When you apply sunscreen, your goal is usually to protect your skin from harmful ultraviolet rays from the sun. Physical sunblocks can include zinc oxide and titanium oxide, which reflect all ultraviolet (UV) radiation before it gets to your skin. More commonly marketed, though, are chemical sunblocks, which absorb into the skin, and then in turn absorb some of the UV radiation before it can affect your skin. Both physical and chemical sunscreens are marketed in both dedicated lotions, and as part of other cosmetics such as facial moisturizers, hand creams, and foundation makeup.

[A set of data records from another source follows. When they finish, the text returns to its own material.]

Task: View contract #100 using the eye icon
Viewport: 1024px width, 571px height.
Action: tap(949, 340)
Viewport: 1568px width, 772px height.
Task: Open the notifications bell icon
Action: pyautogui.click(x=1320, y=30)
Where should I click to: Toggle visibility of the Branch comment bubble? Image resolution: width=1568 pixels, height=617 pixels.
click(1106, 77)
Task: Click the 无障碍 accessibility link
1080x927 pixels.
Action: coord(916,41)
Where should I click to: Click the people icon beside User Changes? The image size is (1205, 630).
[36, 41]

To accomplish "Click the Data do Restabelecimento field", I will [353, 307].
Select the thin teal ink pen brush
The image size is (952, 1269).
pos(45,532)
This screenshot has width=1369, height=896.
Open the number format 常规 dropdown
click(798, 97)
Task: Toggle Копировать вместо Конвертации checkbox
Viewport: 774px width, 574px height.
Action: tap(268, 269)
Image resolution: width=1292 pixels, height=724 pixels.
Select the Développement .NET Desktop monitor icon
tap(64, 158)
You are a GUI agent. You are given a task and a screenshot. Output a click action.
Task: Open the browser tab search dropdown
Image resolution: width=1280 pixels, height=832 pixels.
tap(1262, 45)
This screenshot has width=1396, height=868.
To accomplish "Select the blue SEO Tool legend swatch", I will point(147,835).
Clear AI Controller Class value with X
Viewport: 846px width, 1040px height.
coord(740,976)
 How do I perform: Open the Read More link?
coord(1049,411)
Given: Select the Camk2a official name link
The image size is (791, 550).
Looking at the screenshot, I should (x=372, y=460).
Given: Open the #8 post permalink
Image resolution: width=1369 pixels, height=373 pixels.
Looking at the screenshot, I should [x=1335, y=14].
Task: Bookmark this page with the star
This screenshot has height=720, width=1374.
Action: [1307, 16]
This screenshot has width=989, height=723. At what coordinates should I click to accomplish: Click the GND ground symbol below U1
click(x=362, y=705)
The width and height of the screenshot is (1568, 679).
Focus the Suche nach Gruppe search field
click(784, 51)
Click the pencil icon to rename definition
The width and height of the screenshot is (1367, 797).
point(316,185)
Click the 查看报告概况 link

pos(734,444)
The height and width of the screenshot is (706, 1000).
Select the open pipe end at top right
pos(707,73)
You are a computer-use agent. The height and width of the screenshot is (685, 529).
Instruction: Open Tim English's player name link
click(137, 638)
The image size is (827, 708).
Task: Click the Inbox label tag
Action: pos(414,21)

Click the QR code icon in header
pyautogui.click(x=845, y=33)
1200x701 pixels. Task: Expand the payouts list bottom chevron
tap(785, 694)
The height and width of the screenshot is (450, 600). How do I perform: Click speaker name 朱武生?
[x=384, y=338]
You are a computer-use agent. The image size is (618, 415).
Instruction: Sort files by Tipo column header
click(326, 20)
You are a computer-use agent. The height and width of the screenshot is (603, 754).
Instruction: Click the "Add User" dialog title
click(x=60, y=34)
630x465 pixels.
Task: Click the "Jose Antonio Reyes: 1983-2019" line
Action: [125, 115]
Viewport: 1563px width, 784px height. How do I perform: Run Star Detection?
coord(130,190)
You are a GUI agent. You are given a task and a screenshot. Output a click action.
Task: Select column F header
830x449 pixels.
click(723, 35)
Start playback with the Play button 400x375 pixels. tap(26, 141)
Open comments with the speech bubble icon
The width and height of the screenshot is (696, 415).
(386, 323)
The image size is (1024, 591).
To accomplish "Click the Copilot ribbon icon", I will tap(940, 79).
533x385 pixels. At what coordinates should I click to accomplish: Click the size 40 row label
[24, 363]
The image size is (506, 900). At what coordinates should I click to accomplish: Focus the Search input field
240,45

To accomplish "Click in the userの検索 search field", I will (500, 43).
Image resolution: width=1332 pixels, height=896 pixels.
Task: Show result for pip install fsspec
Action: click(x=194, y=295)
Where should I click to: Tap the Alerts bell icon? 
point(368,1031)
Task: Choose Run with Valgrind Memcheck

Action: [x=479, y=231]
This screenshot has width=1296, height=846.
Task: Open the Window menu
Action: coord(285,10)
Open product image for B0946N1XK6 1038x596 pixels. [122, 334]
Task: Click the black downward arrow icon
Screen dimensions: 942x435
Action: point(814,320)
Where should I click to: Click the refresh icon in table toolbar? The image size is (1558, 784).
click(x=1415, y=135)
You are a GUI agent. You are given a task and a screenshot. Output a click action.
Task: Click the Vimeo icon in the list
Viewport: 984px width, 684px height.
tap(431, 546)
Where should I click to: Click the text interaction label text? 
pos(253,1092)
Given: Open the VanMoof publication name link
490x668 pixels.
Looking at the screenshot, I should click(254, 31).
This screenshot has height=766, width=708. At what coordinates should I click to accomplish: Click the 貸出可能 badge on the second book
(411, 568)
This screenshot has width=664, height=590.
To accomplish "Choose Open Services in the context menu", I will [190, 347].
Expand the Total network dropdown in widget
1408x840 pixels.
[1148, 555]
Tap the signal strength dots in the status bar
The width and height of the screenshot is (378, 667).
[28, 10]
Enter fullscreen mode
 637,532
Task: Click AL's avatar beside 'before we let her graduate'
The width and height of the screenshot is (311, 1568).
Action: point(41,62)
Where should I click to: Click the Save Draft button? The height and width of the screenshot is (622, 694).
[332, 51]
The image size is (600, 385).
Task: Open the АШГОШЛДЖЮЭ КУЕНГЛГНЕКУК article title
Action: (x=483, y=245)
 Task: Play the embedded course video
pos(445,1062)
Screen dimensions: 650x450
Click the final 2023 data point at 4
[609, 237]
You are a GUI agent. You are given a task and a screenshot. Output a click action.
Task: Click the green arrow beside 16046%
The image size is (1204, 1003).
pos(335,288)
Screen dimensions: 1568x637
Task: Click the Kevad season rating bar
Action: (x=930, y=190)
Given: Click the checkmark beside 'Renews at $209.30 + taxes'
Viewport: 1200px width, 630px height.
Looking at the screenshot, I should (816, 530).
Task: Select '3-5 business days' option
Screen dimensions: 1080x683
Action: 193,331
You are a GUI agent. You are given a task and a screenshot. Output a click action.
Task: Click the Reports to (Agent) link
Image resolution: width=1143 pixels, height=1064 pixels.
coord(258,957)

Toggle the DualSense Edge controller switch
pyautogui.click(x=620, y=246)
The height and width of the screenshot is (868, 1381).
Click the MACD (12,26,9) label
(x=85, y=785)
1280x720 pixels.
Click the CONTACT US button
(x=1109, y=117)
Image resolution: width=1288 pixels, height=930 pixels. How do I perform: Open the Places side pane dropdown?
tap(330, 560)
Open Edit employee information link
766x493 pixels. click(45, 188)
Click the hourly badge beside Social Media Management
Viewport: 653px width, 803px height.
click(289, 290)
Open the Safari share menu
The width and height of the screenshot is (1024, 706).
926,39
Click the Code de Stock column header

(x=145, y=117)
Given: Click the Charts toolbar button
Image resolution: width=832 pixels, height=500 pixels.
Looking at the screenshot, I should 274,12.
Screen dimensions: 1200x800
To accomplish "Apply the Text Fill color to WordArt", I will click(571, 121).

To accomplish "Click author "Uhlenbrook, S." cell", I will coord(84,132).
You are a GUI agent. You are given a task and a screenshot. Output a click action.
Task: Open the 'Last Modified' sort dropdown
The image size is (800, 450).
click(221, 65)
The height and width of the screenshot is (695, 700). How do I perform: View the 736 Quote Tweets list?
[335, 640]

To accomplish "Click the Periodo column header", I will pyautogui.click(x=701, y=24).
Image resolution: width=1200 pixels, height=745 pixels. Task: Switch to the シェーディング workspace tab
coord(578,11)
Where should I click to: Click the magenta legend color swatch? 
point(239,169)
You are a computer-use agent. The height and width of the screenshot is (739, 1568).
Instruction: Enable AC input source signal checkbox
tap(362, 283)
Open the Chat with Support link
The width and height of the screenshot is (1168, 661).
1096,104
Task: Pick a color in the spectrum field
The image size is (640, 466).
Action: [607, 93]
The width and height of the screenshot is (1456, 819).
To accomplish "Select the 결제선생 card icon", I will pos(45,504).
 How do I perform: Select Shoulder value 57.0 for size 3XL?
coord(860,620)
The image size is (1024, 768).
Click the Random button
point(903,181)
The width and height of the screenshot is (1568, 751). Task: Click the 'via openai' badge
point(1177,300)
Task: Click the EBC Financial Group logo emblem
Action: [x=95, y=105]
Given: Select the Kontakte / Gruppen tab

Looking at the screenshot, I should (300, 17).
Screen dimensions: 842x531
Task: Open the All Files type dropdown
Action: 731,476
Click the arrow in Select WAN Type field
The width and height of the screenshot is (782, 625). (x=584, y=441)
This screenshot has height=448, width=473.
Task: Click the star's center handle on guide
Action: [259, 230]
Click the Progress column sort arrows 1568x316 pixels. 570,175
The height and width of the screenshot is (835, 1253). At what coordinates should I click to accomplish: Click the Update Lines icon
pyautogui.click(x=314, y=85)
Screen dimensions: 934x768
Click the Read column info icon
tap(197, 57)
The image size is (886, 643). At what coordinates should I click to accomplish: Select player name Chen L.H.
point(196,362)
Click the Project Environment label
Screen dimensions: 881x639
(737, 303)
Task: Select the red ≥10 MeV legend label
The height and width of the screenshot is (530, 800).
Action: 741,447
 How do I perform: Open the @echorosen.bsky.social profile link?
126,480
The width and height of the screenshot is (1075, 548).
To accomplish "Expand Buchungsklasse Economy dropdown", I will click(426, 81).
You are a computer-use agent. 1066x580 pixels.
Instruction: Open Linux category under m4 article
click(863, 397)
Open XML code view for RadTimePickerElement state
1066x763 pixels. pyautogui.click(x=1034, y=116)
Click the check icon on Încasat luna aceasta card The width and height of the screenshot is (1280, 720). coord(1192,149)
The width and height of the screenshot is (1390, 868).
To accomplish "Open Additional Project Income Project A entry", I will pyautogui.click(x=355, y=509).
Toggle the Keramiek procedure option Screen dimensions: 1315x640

The American Academy of Dermatology (AAD) recommends a sunscreen that includes as much of the UV spectrum as possible, with a sun protection factor (SPF) of at least 15 [source: AAD].
Suncreen has specific chemicals that could provoke allergic reactions in some people. The FDA has approved more than 16 compounds as UV filters for sunscreens sold in the United States, so there's a wide variety of ingredients for manufacturers from which to choose. The University of California, San Francisco, recommends that if you have an allergic reaction to a specific sunscreen, such as severe itching or a rash, try another sunscreen with a different combination of chemicals [source: UCSF].
One of the most common allergic reactions to sunscreens is to para-aminobenzoic acid, or PABA. Though PABA is an essential nutrient in some animals, its internal benefits for humans are still under research. Topically, though, it is known to be an effective sunscreen. If you experience rash when using a sunscreen that has PABA, stop using it and try one of the "PABA-free" sunscreens to see if your allergic reaction is prompted by the PABA.